ISBN 978-1910164396 Pb

 

Ivars Gravlejs is a Latvian artist who works through subversive, highly irreverent and often very funny artworks and actions; he seems to be the perennial schoolboy joker with a keen eye for satire and the absurd (see ivarsgravlejs.com). This black comedy of a book consists of photographs made when Gravlejs actually was a schoolboy aged between eight and eighteen, reframed within various contemporary art categories as a mock-serious study of the artist’s early development.

            The book therefore has two authors: the artist, and himself as a child. The boyhood pictures have a high-spirited if slightly manic, dark energy, as though made by a hormonally-charged Jacques Henri Lartigue after eating too much sugar. Young Ivars bunks off school, pretends to be drunk, dresses up as ‘an old stupid grandma’, play-acts sex games with a friend, photographs the girls in the school changing room, combines a picture of one of their heads with a naked woman’s body, makes collages of the chemistry teacher apparently breaking a school rule (don’t walk on the grass), takes other pictures of his teachers looking terrible, scrawls the title ‘Shit’ on a picture of his school and encourages other boys to fight for the camera.

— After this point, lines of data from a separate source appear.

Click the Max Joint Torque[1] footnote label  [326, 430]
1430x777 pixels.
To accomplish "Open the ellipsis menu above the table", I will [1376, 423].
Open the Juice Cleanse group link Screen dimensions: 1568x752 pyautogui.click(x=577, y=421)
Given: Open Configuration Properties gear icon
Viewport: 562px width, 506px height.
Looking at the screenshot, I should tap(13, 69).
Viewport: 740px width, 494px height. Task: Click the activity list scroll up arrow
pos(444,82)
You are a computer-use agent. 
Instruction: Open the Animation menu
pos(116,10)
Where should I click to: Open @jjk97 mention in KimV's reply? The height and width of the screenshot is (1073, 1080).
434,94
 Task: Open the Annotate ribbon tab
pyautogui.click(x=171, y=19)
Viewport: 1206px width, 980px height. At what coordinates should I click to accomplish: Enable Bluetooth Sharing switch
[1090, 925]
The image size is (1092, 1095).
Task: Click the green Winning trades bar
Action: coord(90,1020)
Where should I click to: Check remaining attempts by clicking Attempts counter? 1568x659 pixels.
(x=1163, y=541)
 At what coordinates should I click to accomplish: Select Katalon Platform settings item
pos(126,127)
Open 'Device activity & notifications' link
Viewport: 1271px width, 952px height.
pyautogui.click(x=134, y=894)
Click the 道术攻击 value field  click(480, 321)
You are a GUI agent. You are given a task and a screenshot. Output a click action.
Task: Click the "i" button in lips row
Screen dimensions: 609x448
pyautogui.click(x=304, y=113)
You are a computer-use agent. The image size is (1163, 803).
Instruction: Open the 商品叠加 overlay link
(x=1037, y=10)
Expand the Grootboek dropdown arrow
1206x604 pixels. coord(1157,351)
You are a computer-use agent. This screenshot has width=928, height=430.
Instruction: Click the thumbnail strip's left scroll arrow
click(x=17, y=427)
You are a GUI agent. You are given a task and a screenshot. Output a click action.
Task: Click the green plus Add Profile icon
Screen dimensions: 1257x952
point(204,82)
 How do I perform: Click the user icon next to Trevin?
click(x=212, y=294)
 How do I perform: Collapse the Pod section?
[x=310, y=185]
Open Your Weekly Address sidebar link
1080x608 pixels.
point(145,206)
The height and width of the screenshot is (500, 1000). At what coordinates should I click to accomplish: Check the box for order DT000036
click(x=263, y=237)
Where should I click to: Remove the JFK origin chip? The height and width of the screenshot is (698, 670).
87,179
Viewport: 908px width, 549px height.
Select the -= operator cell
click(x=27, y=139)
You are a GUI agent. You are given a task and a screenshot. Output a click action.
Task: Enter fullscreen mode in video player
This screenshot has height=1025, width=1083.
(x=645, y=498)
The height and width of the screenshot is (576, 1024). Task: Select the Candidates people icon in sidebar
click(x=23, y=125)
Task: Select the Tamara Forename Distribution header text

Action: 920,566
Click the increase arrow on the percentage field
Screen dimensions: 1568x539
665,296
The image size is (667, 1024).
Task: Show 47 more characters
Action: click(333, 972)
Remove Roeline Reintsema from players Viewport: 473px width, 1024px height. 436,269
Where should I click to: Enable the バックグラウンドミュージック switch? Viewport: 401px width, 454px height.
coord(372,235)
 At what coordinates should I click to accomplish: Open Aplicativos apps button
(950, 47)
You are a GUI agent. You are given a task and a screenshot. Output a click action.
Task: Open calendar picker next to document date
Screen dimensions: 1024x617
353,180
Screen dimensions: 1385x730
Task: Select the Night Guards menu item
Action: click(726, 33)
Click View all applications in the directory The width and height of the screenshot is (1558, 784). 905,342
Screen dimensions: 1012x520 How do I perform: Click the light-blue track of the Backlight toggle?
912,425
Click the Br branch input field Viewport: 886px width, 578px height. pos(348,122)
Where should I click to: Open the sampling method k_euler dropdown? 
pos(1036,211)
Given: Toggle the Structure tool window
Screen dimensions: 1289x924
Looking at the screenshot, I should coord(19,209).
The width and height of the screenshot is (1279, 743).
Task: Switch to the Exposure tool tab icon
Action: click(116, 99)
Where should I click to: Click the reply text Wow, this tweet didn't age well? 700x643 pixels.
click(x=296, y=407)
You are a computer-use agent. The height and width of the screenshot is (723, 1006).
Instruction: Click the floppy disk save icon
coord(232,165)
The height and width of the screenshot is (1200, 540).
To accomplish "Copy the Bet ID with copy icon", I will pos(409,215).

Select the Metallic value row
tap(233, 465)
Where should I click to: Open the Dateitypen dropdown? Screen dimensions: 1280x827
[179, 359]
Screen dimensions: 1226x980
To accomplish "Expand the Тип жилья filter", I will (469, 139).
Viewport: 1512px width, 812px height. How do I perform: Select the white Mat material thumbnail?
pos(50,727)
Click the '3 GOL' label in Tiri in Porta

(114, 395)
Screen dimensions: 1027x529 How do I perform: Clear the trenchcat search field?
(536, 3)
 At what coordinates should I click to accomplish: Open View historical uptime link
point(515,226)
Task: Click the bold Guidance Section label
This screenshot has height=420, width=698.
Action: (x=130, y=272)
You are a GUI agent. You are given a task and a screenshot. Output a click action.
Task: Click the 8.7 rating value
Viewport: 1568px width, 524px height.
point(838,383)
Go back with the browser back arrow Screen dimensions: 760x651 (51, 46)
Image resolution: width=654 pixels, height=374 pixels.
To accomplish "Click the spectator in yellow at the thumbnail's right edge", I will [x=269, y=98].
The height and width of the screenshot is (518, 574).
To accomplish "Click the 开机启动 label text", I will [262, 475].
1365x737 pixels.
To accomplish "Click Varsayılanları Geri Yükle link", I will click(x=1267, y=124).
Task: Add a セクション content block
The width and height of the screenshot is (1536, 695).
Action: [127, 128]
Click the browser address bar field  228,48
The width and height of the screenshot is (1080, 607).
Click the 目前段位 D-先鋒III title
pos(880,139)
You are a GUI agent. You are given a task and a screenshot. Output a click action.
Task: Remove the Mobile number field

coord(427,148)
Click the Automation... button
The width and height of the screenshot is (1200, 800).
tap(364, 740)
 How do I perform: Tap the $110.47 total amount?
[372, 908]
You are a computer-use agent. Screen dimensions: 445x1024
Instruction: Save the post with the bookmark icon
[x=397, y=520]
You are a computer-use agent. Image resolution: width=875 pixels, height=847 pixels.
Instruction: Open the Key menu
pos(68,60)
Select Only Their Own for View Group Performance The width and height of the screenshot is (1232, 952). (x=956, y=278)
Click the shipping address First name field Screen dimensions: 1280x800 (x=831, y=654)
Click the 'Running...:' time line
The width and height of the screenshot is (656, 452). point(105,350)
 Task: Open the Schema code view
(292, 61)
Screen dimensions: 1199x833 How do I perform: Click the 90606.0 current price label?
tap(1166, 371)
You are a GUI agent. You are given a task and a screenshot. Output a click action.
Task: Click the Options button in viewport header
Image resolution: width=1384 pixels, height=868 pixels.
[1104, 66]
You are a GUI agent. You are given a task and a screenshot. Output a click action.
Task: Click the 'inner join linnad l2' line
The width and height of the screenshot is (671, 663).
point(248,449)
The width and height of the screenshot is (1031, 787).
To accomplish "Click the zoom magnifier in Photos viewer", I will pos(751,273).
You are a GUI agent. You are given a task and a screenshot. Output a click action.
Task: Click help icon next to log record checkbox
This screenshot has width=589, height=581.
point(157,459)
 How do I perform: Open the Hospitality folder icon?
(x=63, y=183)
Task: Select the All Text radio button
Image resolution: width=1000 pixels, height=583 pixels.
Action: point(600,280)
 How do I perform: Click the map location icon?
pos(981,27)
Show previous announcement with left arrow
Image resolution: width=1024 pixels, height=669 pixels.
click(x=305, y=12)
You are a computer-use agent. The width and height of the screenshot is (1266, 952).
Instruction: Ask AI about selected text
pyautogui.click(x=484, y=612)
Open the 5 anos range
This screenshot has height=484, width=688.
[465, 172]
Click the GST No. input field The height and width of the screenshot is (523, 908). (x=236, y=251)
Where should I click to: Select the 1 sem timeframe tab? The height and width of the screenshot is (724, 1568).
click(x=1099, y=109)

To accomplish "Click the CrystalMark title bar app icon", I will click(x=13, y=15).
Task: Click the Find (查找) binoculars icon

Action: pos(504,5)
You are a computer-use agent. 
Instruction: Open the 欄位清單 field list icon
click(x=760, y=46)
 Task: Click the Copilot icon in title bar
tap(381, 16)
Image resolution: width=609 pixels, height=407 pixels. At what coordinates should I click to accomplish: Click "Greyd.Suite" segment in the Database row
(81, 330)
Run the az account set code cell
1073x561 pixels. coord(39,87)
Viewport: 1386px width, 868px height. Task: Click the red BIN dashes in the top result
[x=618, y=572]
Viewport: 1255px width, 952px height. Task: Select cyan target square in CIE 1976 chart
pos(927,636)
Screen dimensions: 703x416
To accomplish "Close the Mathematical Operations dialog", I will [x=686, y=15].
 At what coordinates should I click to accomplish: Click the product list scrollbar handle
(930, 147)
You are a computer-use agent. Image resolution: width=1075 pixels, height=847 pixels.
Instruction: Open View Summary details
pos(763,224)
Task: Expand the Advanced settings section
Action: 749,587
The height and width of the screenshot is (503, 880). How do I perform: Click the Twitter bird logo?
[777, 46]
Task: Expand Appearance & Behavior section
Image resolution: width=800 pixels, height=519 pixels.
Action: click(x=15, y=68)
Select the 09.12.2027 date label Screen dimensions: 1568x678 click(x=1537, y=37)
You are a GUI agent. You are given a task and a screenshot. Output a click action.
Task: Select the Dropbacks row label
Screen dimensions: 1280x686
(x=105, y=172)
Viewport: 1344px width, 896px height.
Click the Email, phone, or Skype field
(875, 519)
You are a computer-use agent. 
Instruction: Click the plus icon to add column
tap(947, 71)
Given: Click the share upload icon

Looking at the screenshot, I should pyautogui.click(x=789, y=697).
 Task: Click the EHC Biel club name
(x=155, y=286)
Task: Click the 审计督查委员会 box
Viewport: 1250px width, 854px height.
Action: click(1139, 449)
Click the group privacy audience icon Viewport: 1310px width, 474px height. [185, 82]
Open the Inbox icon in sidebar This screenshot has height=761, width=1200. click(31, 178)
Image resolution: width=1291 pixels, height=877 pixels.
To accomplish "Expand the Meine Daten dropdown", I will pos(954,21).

            The subsequent reframing of these images within contemporary art categories is a brilliant conceit because so many of Gravlejs’s pranks are so very nearly credible as intentional grown-up artworks. We have performances (One Minute Sculpture, 1989: ‘I climbed on the taxi post and stayed there for one minute’), actions, conceptual art, montage, pop art, including typologies, painted-over photographs, enactments with toy models and deadpan still lives (Composition with advertisement of Ballantines, glass of water and lighting lighter, 1997). Many of these are uncannily similar to pictures by other contemporary photographers, the difference being that those other photographers expect their work to be taken very seriously indeed.